In deze zaak heeft de Rechtbank Gelderland op 23 februari 2018 uitspraak gedaan in een geschil tussen een sportvereniging (eiseres) en de burgemeester van de gemeente Nijmegen (verweerder) over een opgelegde bestuurlijke boete. Eiseres, die eigenaar is van een sportterrein met een kantine, kreeg een boete van € 1.360 opgelegd omdat zij in één geval niet had gecontroleerd of een persoon die alcoholhoudende drank had gekocht, de vereiste leeftijd van 18 jaar had bereikt. Eiseres maakte bezwaar tegen dit besluit, maar verweerder verklaarde het bezwaar ongegrond en handhaafde de boete.

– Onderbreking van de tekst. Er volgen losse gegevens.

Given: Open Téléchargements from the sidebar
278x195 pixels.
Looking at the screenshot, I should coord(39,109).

Tijdens de zitting voerde eiseres aan dat er onvoldoende bewijs was voor de overtreding en dat verweerder niet bevoegd was om de boete op te leggen. De rechtbank oordeelde dat verweerder de identiteit van de getuige, die de verklaring had afgelegd over de overtreding, niet had bekendgemaakt, ondanks een verzoek van eiseres. Dit werd als een schending van het recht op een eerlijk proces beschouwd, zoals vastgelegd in artikel 6 van het EVRM. De rechtbank concludeerde dat het proces-verbaal niet als bewijs kon dienen voor de boete, omdat de identiteit van de getuige niet was onthuld.

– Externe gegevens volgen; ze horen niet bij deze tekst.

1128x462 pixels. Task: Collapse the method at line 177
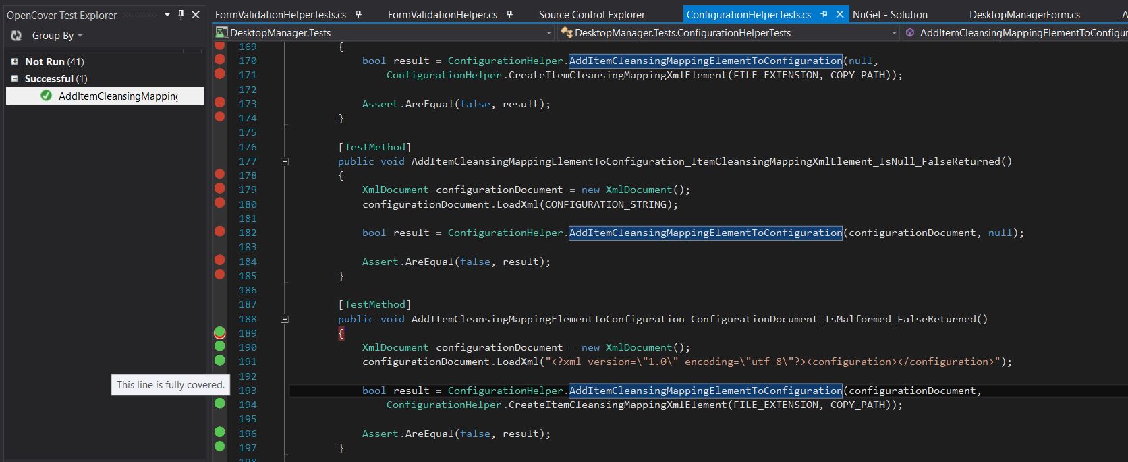[285, 161]
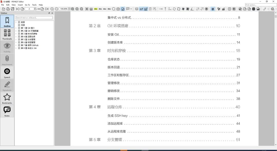Select the screenshot capture tool
This screenshot has height=151, width=277.
point(118,9)
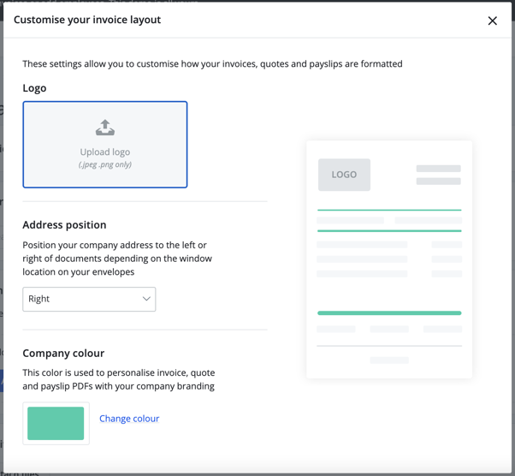This screenshot has height=476, width=515.
Task: Click the upload arrow icon in logo box
Action: (x=105, y=128)
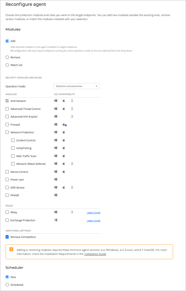
Task: Click Learn more beside the Relay role
Action: (x=93, y=212)
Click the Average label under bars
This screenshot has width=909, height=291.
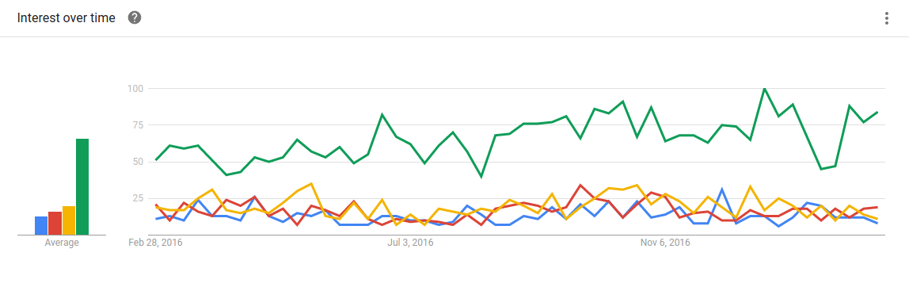62,243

De rechtbank verklaarde het beroep gegrond, vernietigde het bestreden besluit en herstelde het primaire besluit, waardoor de boete werd ingetrokken. Tevens werd verweerder veroordeeld tot vergoeding van de proceskosten en het griffierecht aan eiseres. Deze uitspraak benadrukt het belang van transparantie en het recht op een eerlijk proces in bestuursrechtelijke procedures.